____ Material for this task
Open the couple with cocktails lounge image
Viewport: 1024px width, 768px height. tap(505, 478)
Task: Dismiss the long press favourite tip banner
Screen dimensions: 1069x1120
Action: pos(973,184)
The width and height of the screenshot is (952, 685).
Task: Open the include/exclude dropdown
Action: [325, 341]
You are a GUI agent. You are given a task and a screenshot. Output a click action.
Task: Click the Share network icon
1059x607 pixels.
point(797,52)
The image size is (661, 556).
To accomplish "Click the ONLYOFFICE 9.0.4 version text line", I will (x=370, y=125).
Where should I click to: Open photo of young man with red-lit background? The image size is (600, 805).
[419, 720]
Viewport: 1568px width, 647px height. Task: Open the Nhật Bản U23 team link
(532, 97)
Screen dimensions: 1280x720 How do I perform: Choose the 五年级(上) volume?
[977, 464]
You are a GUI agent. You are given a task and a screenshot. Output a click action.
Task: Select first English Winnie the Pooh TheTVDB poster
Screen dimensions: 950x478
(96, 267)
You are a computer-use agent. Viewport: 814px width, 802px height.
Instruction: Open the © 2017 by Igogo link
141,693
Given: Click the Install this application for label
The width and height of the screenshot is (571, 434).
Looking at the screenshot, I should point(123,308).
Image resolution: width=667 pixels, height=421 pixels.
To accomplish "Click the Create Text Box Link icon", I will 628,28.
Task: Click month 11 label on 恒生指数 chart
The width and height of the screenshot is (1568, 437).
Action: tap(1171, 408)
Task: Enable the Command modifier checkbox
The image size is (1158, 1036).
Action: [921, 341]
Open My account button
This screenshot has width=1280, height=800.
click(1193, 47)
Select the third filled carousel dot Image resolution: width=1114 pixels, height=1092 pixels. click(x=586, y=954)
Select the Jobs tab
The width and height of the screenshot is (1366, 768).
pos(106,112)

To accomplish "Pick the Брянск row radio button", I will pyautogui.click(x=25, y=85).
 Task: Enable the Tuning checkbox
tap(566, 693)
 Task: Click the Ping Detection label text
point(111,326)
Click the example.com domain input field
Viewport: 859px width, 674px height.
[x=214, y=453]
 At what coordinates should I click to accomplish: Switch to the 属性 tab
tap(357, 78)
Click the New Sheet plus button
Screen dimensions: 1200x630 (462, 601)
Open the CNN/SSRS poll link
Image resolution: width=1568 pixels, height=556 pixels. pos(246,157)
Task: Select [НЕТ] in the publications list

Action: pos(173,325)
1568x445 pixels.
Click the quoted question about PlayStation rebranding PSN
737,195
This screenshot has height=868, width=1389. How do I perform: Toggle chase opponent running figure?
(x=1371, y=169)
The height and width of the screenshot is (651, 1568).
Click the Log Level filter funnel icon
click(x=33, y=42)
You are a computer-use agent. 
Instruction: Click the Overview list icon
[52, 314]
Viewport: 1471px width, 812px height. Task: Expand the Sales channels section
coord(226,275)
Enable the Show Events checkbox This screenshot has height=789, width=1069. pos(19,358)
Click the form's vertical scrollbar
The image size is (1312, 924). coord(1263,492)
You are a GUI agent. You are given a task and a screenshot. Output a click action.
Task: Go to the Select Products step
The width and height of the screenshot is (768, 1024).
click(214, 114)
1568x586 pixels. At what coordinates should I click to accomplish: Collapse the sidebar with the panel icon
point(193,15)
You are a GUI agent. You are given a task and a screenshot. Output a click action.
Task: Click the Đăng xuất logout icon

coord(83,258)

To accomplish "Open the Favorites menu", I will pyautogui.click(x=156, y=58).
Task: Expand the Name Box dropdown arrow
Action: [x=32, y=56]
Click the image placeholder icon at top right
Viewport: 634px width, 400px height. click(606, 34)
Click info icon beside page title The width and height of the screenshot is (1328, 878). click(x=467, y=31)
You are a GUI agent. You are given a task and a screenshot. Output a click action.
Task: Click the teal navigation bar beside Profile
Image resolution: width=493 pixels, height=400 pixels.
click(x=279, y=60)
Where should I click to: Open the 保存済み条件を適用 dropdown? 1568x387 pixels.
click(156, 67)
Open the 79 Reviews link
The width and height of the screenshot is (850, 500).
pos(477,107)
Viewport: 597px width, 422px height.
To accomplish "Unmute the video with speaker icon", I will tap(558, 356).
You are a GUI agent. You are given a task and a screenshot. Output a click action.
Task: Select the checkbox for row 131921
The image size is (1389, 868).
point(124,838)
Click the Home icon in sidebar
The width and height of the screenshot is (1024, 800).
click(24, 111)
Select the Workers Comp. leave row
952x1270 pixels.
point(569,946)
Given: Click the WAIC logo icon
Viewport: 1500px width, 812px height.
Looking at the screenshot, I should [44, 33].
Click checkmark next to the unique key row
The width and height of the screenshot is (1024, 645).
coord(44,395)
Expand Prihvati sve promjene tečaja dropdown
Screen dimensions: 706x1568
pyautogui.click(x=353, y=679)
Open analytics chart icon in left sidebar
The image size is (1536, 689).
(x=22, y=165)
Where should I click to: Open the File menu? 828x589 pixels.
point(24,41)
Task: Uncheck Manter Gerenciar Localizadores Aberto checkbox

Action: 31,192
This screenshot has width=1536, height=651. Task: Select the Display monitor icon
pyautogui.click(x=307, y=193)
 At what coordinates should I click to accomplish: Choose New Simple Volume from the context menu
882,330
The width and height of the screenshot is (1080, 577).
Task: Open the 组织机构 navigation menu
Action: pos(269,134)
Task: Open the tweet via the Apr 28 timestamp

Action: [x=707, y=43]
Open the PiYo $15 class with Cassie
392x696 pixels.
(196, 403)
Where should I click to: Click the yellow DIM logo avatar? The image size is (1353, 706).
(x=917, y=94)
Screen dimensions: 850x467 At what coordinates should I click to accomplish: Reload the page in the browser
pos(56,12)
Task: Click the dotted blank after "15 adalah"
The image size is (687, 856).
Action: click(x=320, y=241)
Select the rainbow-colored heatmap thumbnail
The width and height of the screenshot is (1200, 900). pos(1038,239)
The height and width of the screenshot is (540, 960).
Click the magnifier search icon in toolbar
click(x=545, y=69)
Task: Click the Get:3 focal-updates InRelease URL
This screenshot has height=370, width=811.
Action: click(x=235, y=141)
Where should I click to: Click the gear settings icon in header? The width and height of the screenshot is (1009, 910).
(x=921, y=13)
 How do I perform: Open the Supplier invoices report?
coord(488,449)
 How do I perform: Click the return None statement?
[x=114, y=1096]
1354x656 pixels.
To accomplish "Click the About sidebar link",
________
Begin at the line above that has "Select the Workers Comp. leave row" and stop after the line that has "Click checkmark next to the unique key row", copying each line exactly and adding nothing else.

Select the Workers Comp. leave row
952x1270 pixels.
point(569,946)
Given: Click the WAIC logo icon
Viewport: 1500px width, 812px height.
Looking at the screenshot, I should [44, 33].
Click checkmark next to the unique key row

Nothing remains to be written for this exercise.